Filmmaker John Waters told an audience at LA’s Outfest Film Festival Thursday (12 July) that the sharp wit many gay people posess can be their most powerful weapon in the fight for LGBT equality.
‘We need humor rather than violence,’ Waters said as he accepted the gay and lesbian film festival’s achievement award. ‘We use wit instead of bullets – can’t we use it against our enemies instead of against ourselves?’
The man known as the infamous ‘Pope of Trash’ for such films as Pink Flamingos, Female Trouble and Polyester, talked of using humor to register his feelings about Pope Benedict XVI who has made many anti-gay statements in recent years.
‘The Pope is always sashing me but I don’t want to hurt him, I just want to pie his outfit,’ he said.
He went on to say that he find’s today’s demonstrations a bit to mild compared to the gay liberation riots he attended in the 60s.
‘I went to the anti-Pope march in London. It was hilarious. This big lesbian said, ‘What do we want?’ And they yelled back: ‘Rational thought!’ Such gentle demands.’
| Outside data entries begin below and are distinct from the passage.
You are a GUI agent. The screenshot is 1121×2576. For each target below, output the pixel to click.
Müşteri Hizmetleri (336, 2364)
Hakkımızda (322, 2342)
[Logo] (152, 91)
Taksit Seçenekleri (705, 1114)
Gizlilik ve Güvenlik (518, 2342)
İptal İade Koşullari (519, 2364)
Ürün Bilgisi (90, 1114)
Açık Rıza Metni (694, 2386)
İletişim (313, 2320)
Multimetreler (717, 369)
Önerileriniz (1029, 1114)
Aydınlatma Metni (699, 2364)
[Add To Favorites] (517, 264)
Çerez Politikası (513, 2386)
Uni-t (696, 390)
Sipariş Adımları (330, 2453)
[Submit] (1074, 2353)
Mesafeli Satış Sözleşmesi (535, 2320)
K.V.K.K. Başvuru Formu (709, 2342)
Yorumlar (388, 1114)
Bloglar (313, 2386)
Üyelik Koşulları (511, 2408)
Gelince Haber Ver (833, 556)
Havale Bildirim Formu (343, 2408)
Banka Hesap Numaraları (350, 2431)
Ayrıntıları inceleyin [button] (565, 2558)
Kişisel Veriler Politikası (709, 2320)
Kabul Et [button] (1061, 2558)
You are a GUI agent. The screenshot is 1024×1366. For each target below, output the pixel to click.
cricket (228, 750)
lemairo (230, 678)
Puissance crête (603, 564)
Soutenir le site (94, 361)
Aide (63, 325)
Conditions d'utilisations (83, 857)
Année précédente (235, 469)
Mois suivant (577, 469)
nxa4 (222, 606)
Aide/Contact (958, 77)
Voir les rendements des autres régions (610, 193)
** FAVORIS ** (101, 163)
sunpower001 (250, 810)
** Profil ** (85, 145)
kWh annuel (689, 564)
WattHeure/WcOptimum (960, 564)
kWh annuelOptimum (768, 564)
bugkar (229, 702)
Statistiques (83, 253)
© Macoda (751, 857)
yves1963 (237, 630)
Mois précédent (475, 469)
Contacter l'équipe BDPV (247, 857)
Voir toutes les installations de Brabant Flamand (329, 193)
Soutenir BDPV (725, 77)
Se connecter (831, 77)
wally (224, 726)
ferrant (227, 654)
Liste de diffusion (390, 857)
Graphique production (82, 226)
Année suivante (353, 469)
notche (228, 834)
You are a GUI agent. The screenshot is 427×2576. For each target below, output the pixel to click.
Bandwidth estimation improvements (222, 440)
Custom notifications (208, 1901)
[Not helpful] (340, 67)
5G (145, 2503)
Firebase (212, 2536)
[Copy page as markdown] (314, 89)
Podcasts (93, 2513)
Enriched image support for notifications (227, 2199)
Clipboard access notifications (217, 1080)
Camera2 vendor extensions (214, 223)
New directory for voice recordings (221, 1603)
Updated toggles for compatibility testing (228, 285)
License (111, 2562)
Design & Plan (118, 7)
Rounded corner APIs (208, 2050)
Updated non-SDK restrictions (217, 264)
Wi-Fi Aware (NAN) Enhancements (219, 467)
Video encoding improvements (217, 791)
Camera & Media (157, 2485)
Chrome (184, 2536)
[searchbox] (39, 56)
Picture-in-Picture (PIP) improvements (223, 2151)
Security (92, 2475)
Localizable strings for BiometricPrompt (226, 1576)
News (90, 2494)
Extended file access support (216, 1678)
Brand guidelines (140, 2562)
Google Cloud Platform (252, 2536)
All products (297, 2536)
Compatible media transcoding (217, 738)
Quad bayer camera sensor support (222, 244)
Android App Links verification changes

Here are some of Waters’ ideas for political statements:
- ‘If there’s a local politician against gay marriage, lets send scary drag queens to his house and yell fashion insults to his wife.’
- ‘If you’re in Hollywood and you take in a script that the studio says is too gay, well get your screenwriter friends and go back to the studio and yell out the grosses of all their hetero flops.’
- ‘If a casting agent ever tells an actor, ‘Well, you’re too sporty.’ That’s code for dyke. Don’t go to their house and get married, go there and get divorced and have a fistfight and scare the neighbors.’
Waters also talked with humor about opposition to gay marriage: ‘How could anybody falling in love with anybody else be scary to people? It’s so hard to find anybody, gay or straight. What’s the sanctity of Larry King being married eight times? I like Larry King. But if he can get married eight times, how come we can’t get married once?’
Waters, whose more mainstream films include the original Hairspray, Cry-Baby and Serial Mom, thanked everyone ‘for letting me get away with this for 50 years. Really, seriously, gay people gave me the confidence and freedom to be the person I am today – right from the beginning.’
‘I’ve been lucky,’ he added. ‘My career has been understood right from the beginning. Even negative reviews I turned into a career. They gay people have always been there and together, we’ve learned that we turn pain into laughter. We will not only survive, we’ll win. And if we can laugh at the most hurtful responses we’ve ever had in our life, we’ll be the strongest minority of all.’